§ EXCERPT TO READ
● ● ●

G4, no blast-radius awareness. A breadth-first search over the dependency graph computes a 0 to 100 blast score that gates every action (web/lib/agents/blast.ts).
G5, no counterfactual reasoning. Every accepted action is paired with the rejected alternatives and stored in episodic memory, recalled by similarity for the next incident (web/lib/memory/episodic.ts).
G6, regex-only policy gates. A plain-English constitution is judged by a dedicated policy-judge LLM, then compiled rules are cached for hot paths (web/lib/policy/engine.ts).
G7, irreproducible benchmarks. Every scenario is a seeded fixture; runs are reproducible byte for byte across hosts and models (web/lib/scenarios/index.ts).
G8, FinOps recommendations that ignore eviction risk. A cost-risk optimiser walks a Pareto frontier over price, eviction probability, and workload tolerance (web/lib/agents/strategist, right_size).
G9, no learning loop. A process-reward model logs per-step quality and the next run retrieves the top-k most similar past episodes (web/lib/memory/episodic.ts).
G10, uncalibrated confidence. Actions auto-execute only above a per-action-class threshold; below threshold, the run pauses and writes a human-on-the-loop summary (web/lib/agents/calibration.ts).
G11, reactive, not preventive, security. A WAF rule synthesiser drafts a ModSecurity or Cloud Armor rule from a CVE description and validates it against a replay corpus (web/lib/actuators + the cve and ddos scenarios).
G12, multimodal ingestion is talked about, rarely shipped. Traces, logs, metrics, GitHub PR diffs, and chat transcripts are normalised to a single Signal envelope before any agent sees them (web/lib/ingest, web/lib/types.ts).

Every gap maps to a code path. Every code path maps to a KPI on the live dashboard. That is the contract.

Architecture at a glance

SentinelCloud is a three-layer brain. Perception turns the world into typed signals. Reasoning runs five agents and three gates. Actuation talks to GitOps, the Cloud SDK, the service mesh, and the WAF.

● ● ●

§ RECORD SET
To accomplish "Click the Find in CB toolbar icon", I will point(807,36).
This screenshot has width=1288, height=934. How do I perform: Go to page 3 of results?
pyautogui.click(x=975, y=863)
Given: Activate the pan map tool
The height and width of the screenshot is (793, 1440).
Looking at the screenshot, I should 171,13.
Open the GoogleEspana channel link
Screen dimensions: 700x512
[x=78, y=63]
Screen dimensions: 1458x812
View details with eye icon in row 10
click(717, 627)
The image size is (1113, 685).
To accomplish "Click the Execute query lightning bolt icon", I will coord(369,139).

● ● ●

§ YOUR TASKS
A – In the SentinelCloud excerpt, rewrite the passage from "G9, no learning" to "them (web/lib/ingest, web/lib/types.ts).", substituting "cutoff" for "threshold".
B – According to the SentinelCloud excerpt, what judges the plain-English constitution before compiled rules are cached?

§ ANSWERS TO THE EXERCISE
A –
G9, no learning loop. A process-reward model logs per-step quality and the next run retrieves the top-k most similar past episodes (web/lib/memory/episodic.ts).
G10, uncalibrated confidence. Actions auto-execute only above a per-action-class cutoff; below cutoff, the run pauses and writes a human-on-the-loop summary (web/lib/agents/calibration.ts).
G11, reactive, not preventive, security. A WAF rule synthesiser drafts a ModSecurity or Cloud Armor rule from a CVE description and validates it against a replay corpus (web/lib/actuators + the cve and ddos scenarios).
G12, multimodal ingestion is talked about, rarely shipped. Traces, logs, metrics, GitHub PR diffs, and chat transcripts are normalised to a single Signal envelope before any agent sees them (web/lib/ingest, web/lib/types.ts).

B – A dedicated policy-judge LLM.